Record excerpts:
########################################
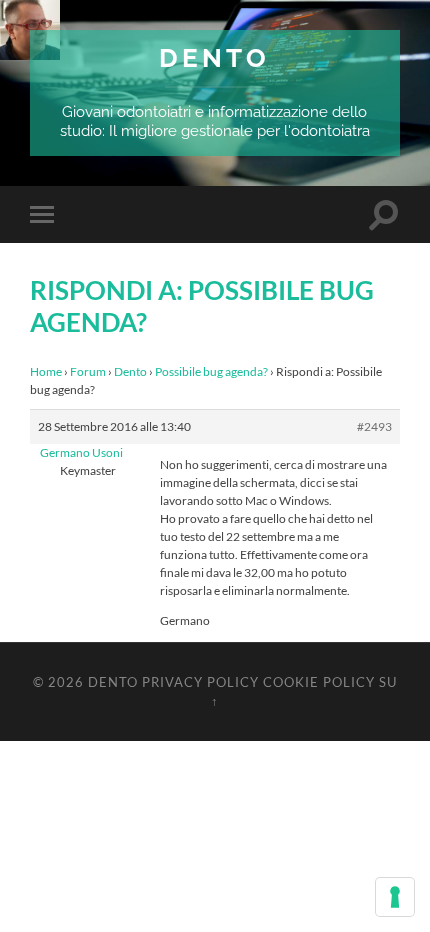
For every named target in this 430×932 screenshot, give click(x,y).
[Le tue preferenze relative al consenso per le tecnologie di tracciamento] (395, 897)
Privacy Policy (200, 682)
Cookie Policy (319, 682)
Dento (214, 57)
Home (46, 371)
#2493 (374, 426)
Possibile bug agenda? (211, 371)
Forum (88, 371)
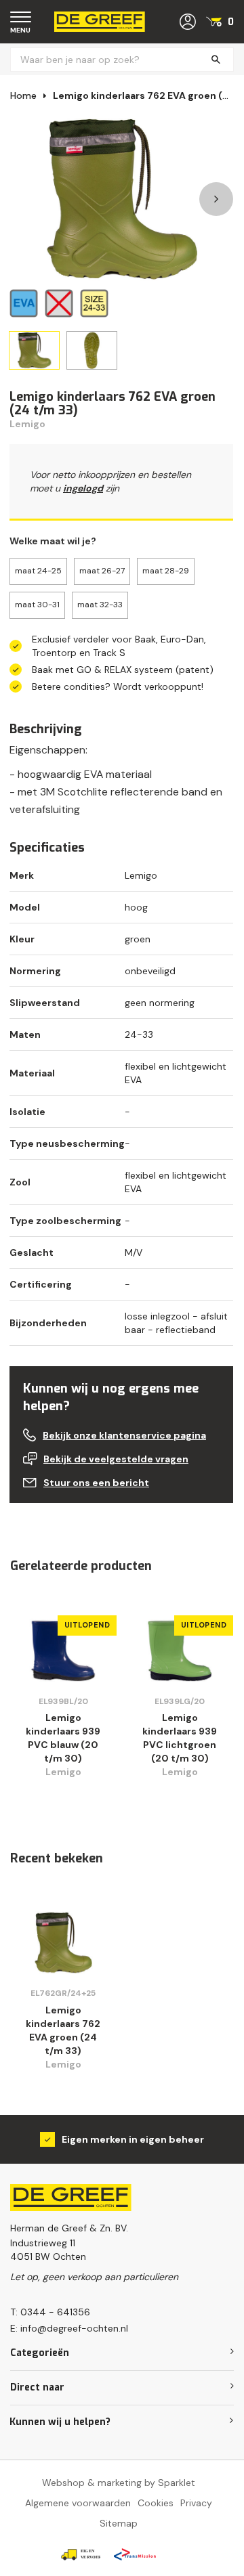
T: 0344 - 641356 (50, 2312)
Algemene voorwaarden (78, 2503)
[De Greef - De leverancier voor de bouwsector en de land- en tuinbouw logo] (99, 21)
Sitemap (119, 2523)
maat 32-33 (100, 604)
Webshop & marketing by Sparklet (118, 2482)
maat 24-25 (38, 570)
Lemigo (27, 424)
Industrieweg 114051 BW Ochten (48, 2250)
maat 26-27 (102, 570)
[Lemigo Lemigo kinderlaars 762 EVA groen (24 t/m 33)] (63, 1943)
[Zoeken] (215, 60)
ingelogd (83, 488)
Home (23, 95)
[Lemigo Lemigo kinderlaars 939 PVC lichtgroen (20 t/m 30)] (179, 1650)
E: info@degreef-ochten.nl (69, 2328)
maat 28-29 (165, 570)
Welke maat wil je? (52, 541)
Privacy (196, 2503)
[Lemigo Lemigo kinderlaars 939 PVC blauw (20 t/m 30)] (63, 1650)
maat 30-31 (37, 604)
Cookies (156, 2503)
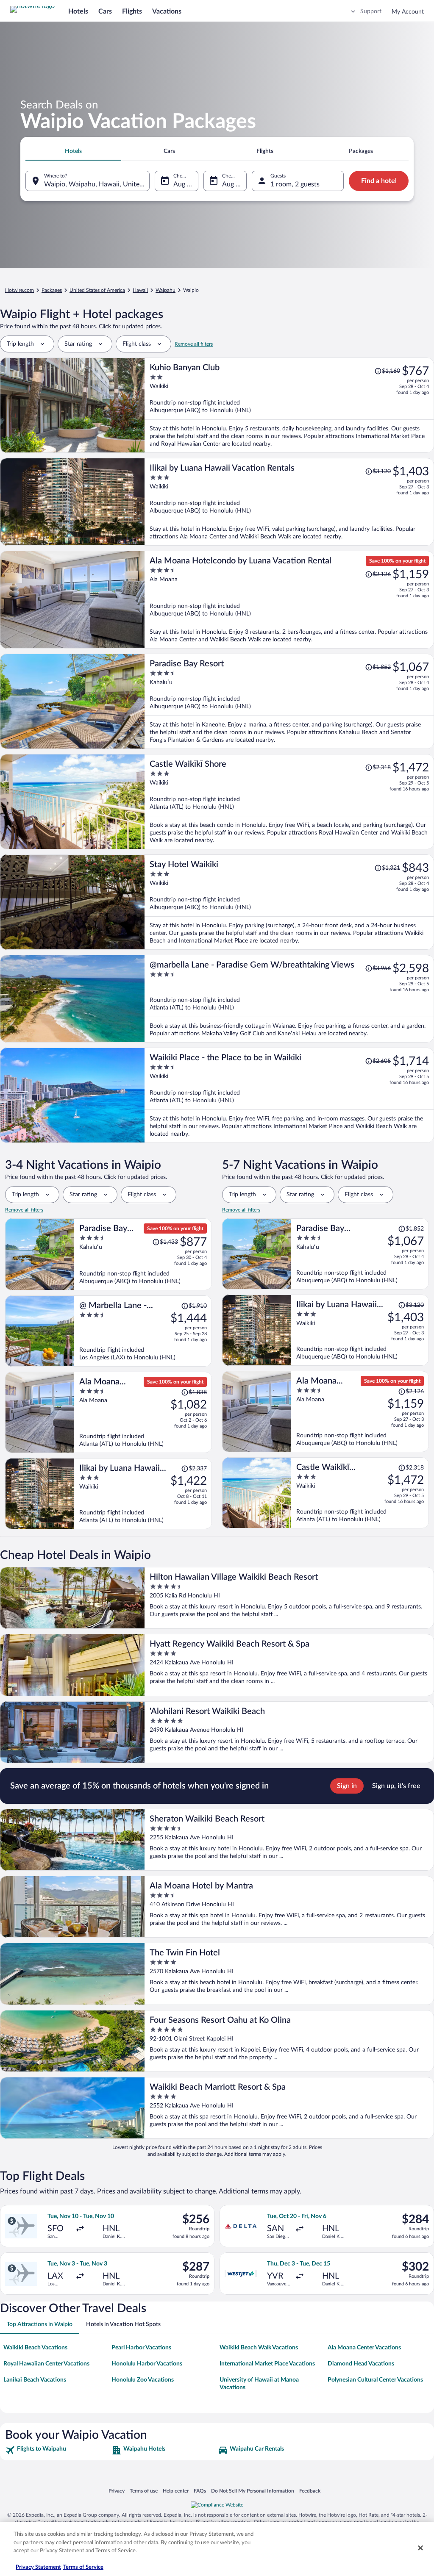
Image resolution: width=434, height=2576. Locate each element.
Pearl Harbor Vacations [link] (141, 2348)
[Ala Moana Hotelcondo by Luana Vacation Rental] (289, 600)
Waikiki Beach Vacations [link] (35, 2348)
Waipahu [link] (165, 290)
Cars (105, 11)
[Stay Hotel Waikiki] (289, 902)
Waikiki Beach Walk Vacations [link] (259, 2348)
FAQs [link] (200, 2490)
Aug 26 (184, 184)
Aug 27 (232, 184)
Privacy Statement (38, 2567)
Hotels (78, 11)
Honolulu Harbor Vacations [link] (146, 2364)
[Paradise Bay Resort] (289, 701)
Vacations (166, 11)
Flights (132, 11)
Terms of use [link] (144, 2490)
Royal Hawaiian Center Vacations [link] (46, 2364)
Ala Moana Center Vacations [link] (364, 2348)
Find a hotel (379, 180)
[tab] (73, 151)
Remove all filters (194, 344)
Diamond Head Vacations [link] (361, 2364)
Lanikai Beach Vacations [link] (34, 2380)
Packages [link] (52, 290)
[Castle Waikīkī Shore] (289, 801)
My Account (408, 12)
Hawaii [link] (140, 290)
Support (370, 11)
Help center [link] (176, 2490)
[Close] (420, 2548)
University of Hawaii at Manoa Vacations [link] (259, 2383)
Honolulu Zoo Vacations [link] (142, 2380)
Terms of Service (83, 2567)
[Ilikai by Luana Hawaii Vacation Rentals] (289, 502)
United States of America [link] (97, 290)
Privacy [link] (116, 2490)
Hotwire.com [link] (19, 290)
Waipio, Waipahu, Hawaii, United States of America (97, 184)
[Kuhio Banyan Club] (289, 405)
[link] (57, 2450)
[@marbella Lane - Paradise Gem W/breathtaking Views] (289, 999)
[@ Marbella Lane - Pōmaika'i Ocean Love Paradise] (143, 1331)
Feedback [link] (309, 2490)
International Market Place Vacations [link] (267, 2364)
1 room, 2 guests (295, 184)
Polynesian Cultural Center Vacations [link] (375, 2380)
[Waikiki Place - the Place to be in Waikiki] (289, 1095)
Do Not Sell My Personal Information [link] (252, 2490)
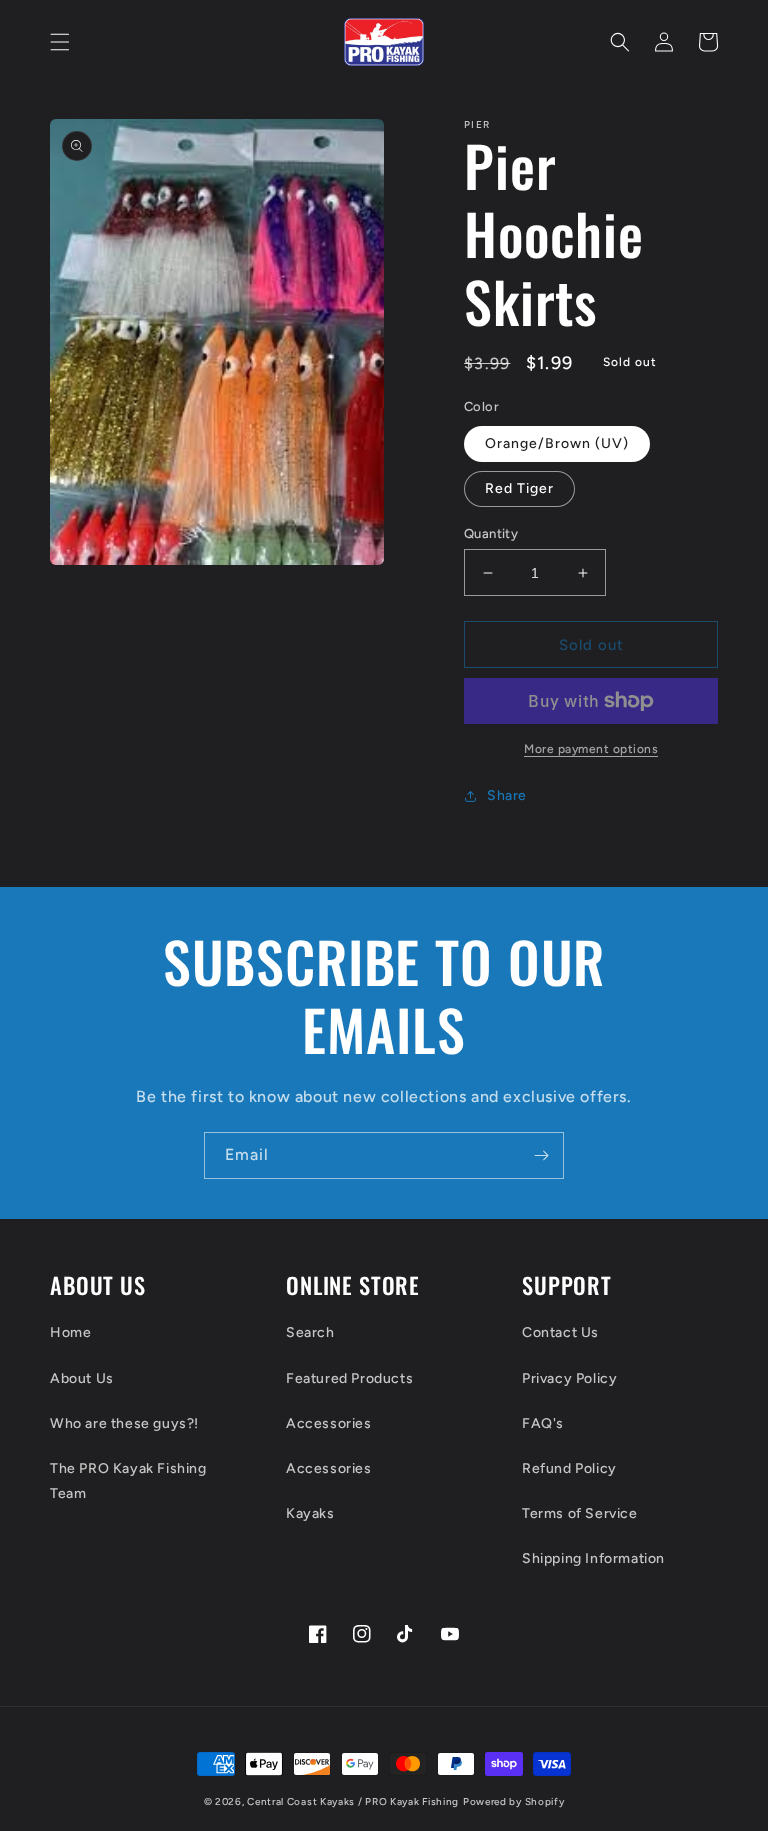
########################################
What is required: Skip the pictures and copy exactly the lines from the one containing "[Close] (420, 2548)" through the end of the material, both ends included.

Response for this exercise:
[Close] (420, 2548)
University of Hawaii at Manoa Vacations [link] (259, 2383)
Honolulu Zoo Vacations [link] (142, 2380)
Terms of Service (83, 2567)
[Ilikai by Luana Hawaii Vacation Rentals] (289, 502)
United States of America [link] (97, 290)
Privacy [link] (116, 2490)
Hotwire.com [link] (19, 290)
Waipio, Waipahu, Hawaii, United States of America (97, 184)
[Kuhio Banyan Club] (289, 405)
[link] (57, 2450)
[@marbella Lane - Paradise Gem W/breathtaking Views] (289, 999)
[@ Marbella Lane - Pōmaika'i Ocean Love Paradise] (143, 1331)
Feedback [link] (309, 2490)
International Market Place Vacations [link] (267, 2364)
1 room, 2 guests (295, 184)
Polynesian Cultural Center Vacations [link] (375, 2380)
[Waikiki Place - the Place to be in Waikiki] (289, 1095)
Do Not Sell My Personal Information [link] (252, 2490)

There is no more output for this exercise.